* About this exercise
Please reproduce every one of the following entries word for word, with no changes.

* Data in this exercise
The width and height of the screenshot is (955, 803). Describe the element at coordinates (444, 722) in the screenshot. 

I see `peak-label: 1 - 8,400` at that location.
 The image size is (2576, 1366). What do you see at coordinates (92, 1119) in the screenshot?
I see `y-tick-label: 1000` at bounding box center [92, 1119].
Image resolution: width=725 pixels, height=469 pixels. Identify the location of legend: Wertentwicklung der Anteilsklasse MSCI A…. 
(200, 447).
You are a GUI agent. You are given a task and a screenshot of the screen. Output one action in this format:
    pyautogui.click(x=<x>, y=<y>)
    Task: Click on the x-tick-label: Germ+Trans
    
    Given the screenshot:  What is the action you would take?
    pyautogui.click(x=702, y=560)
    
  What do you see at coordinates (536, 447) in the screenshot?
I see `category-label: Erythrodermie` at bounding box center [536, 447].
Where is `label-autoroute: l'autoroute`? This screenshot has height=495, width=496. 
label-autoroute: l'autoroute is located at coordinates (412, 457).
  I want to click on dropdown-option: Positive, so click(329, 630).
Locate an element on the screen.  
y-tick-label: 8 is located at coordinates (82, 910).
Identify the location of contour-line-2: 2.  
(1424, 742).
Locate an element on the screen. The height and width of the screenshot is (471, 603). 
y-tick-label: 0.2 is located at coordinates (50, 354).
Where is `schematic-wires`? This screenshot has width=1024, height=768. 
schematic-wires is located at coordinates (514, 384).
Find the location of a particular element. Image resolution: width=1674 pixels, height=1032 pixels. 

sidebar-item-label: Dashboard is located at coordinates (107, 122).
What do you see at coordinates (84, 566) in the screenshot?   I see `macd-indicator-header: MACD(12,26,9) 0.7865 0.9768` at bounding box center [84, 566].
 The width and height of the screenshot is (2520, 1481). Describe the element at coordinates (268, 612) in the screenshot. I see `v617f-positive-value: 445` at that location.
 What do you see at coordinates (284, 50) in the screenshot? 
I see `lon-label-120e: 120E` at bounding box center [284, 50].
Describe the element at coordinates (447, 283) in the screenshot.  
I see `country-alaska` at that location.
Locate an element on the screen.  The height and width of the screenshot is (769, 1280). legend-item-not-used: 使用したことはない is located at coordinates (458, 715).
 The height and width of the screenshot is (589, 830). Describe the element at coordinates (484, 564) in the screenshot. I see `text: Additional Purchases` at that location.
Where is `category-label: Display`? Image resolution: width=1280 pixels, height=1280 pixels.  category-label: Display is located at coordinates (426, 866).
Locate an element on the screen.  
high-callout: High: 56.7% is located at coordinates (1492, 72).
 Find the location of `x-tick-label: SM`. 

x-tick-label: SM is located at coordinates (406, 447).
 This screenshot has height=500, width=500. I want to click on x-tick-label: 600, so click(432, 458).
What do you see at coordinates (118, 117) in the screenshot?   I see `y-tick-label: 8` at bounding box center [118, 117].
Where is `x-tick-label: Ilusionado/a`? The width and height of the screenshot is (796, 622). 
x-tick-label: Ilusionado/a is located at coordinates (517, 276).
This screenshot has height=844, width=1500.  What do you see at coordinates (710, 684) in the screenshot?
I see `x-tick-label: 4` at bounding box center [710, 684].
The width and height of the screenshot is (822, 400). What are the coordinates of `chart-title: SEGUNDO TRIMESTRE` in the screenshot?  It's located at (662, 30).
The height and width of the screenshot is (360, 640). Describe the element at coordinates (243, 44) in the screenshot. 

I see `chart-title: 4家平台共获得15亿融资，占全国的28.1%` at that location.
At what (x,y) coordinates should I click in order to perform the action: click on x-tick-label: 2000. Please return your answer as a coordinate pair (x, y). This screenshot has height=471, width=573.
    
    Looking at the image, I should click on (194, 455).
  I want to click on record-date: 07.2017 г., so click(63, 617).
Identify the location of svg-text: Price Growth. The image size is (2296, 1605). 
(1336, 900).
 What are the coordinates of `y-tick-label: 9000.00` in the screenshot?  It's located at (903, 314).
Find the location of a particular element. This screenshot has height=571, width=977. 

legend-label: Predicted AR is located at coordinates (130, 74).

* Answer to the exercise
The width and height of the screenshot is (955, 803). Describe the element at coordinates (444, 722) in the screenshot. 

I see `peak-label: 1 - 8,400` at that location.
 The image size is (2576, 1366). What do you see at coordinates (92, 1119) in the screenshot?
I see `y-tick-label: 1000` at bounding box center [92, 1119].
Image resolution: width=725 pixels, height=469 pixels. Identify the location of legend: Wertentwicklung der Anteilsklasse MSCI A…. 
(200, 447).
You are a GUI agent. You are given a task and a screenshot of the screen. Output one action in this format:
    pyautogui.click(x=<x>, y=<y>)
    Task: Click on the x-tick-label: Germ+Trans
    
    Given the screenshot:  What is the action you would take?
    pyautogui.click(x=702, y=560)
    
  What do you see at coordinates (536, 447) in the screenshot?
I see `category-label: Erythrodermie` at bounding box center [536, 447].
Where is `label-autoroute: l'autoroute`? This screenshot has height=495, width=496. 
label-autoroute: l'autoroute is located at coordinates (412, 457).
  I want to click on dropdown-option: Positive, so click(329, 630).
Locate an element on the screen.  
y-tick-label: 8 is located at coordinates (82, 910).
Identify the location of contour-line-2: 2.  
(1424, 742).
Locate an element on the screen. The height and width of the screenshot is (471, 603). 
y-tick-label: 0.2 is located at coordinates (50, 354).
Where is `schematic-wires`? This screenshot has width=1024, height=768. 
schematic-wires is located at coordinates (514, 384).
Find the location of a particular element. Image resolution: width=1674 pixels, height=1032 pixels. 

sidebar-item-label: Dashboard is located at coordinates (107, 122).
What do you see at coordinates (84, 566) in the screenshot?   I see `macd-indicator-header: MACD(12,26,9) 0.7865 0.9768` at bounding box center [84, 566].
 The width and height of the screenshot is (2520, 1481). Describe the element at coordinates (268, 612) in the screenshot. I see `v617f-positive-value: 445` at that location.
 What do you see at coordinates (284, 50) in the screenshot? 
I see `lon-label-120e: 120E` at bounding box center [284, 50].
Describe the element at coordinates (447, 283) in the screenshot.  
I see `country-alaska` at that location.
Locate an element on the screen.  The height and width of the screenshot is (769, 1280). legend-item-not-used: 使用したことはない is located at coordinates (458, 715).
 The height and width of the screenshot is (589, 830). Describe the element at coordinates (484, 564) in the screenshot. I see `text: Additional Purchases` at that location.
Where is `category-label: Display`? Image resolution: width=1280 pixels, height=1280 pixels.  category-label: Display is located at coordinates (426, 866).
Locate an element on the screen.  
high-callout: High: 56.7% is located at coordinates (1492, 72).
 Find the location of `x-tick-label: SM`. 

x-tick-label: SM is located at coordinates (406, 447).
 This screenshot has height=500, width=500. I want to click on x-tick-label: 600, so click(432, 458).
What do you see at coordinates (118, 117) in the screenshot?   I see `y-tick-label: 8` at bounding box center [118, 117].
Where is `x-tick-label: Ilusionado/a`? The width and height of the screenshot is (796, 622). 
x-tick-label: Ilusionado/a is located at coordinates (517, 276).
This screenshot has height=844, width=1500.  What do you see at coordinates (710, 684) in the screenshot?
I see `x-tick-label: 4` at bounding box center [710, 684].
The width and height of the screenshot is (822, 400). What are the coordinates of `chart-title: SEGUNDO TRIMESTRE` in the screenshot?  It's located at (662, 30).
The height and width of the screenshot is (360, 640). Describe the element at coordinates (243, 44) in the screenshot. 

I see `chart-title: 4家平台共获得15亿融资，占全国的28.1%` at that location.
At what (x,y) coordinates should I click in order to perform the action: click on x-tick-label: 2000. Please return your answer as a coordinate pair (x, y). This screenshot has height=471, width=573.
    
    Looking at the image, I should click on (194, 455).
  I want to click on record-date: 07.2017 г., so click(63, 617).
Identify the location of svg-text: Price Growth. The image size is (2296, 1605). 
(1336, 900).
 What are the coordinates of `y-tick-label: 9000.00` in the screenshot?  It's located at (903, 314).
Find the location of a particular element. This screenshot has height=571, width=977. 

legend-label: Predicted AR is located at coordinates (130, 74).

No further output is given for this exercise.